> _THE PROBLEM_
Copy out the records below word for word, keeping every line in its original order.

> _WORKING DATA_

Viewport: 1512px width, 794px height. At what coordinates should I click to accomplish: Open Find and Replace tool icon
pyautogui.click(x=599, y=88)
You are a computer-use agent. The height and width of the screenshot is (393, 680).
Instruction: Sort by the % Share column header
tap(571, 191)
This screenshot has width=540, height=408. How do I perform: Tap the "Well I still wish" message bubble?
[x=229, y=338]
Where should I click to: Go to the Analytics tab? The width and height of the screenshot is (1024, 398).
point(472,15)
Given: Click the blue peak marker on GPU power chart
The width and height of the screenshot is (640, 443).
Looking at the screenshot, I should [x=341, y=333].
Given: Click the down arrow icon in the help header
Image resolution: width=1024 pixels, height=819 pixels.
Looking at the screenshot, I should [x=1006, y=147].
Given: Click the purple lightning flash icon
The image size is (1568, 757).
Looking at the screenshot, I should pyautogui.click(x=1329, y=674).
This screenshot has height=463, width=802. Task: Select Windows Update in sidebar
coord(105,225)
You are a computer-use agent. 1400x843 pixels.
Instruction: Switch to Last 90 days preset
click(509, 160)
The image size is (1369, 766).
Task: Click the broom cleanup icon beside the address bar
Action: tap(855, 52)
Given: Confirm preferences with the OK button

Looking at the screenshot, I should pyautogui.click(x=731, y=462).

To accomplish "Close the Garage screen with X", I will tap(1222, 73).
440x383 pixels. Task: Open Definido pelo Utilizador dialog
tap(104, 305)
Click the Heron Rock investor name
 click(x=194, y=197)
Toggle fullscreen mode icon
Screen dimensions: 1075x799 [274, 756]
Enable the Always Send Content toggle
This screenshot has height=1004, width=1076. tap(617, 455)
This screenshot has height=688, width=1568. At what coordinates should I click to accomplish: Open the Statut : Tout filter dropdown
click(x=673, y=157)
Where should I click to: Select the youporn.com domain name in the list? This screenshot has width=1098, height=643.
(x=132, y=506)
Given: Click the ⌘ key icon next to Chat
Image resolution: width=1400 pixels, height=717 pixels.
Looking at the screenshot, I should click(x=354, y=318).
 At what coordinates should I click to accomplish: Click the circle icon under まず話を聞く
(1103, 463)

> _SOLUTION FOR THIS TASK_
Viewport: 1512px width, 794px height. At what coordinates should I click to accomplish: Open Find and Replace tool icon
pyautogui.click(x=599, y=88)
You are a computer-use agent. The height and width of the screenshot is (393, 680).
Instruction: Sort by the % Share column header
tap(571, 191)
This screenshot has width=540, height=408. How do I perform: Tap the "Well I still wish" message bubble?
[x=229, y=338]
Where should I click to: Go to the Analytics tab? The width and height of the screenshot is (1024, 398).
point(472,15)
Given: Click the blue peak marker on GPU power chart
The width and height of the screenshot is (640, 443).
Looking at the screenshot, I should [x=341, y=333].
Given: Click the down arrow icon in the help header
Image resolution: width=1024 pixels, height=819 pixels.
Looking at the screenshot, I should [x=1006, y=147].
Given: Click the purple lightning flash icon
The image size is (1568, 757).
Looking at the screenshot, I should pyautogui.click(x=1329, y=674).
This screenshot has height=463, width=802. Task: Select Windows Update in sidebar
coord(105,225)
You are a computer-use agent. 1400x843 pixels.
Instruction: Switch to Last 90 days preset
click(509, 160)
The image size is (1369, 766).
Task: Click the broom cleanup icon beside the address bar
Action: tap(855, 52)
Given: Confirm preferences with the OK button

Looking at the screenshot, I should pyautogui.click(x=731, y=462).

To accomplish "Close the Garage screen with X", I will tap(1222, 73).
440x383 pixels. Task: Open Definido pelo Utilizador dialog
tap(104, 305)
Click the Heron Rock investor name
 click(x=194, y=197)
Toggle fullscreen mode icon
Screen dimensions: 1075x799 [274, 756]
Enable the Always Send Content toggle
This screenshot has height=1004, width=1076. tap(617, 455)
This screenshot has height=688, width=1568. At what coordinates should I click to accomplish: Open the Statut : Tout filter dropdown
click(x=673, y=157)
Where should I click to: Select the youporn.com domain name in the list? This screenshot has width=1098, height=643.
(x=132, y=506)
Given: Click the ⌘ key icon next to Chat
Image resolution: width=1400 pixels, height=717 pixels.
Looking at the screenshot, I should click(x=354, y=318).
 At what coordinates should I click to accomplish: Click the circle icon under まず話を聞く
(1103, 463)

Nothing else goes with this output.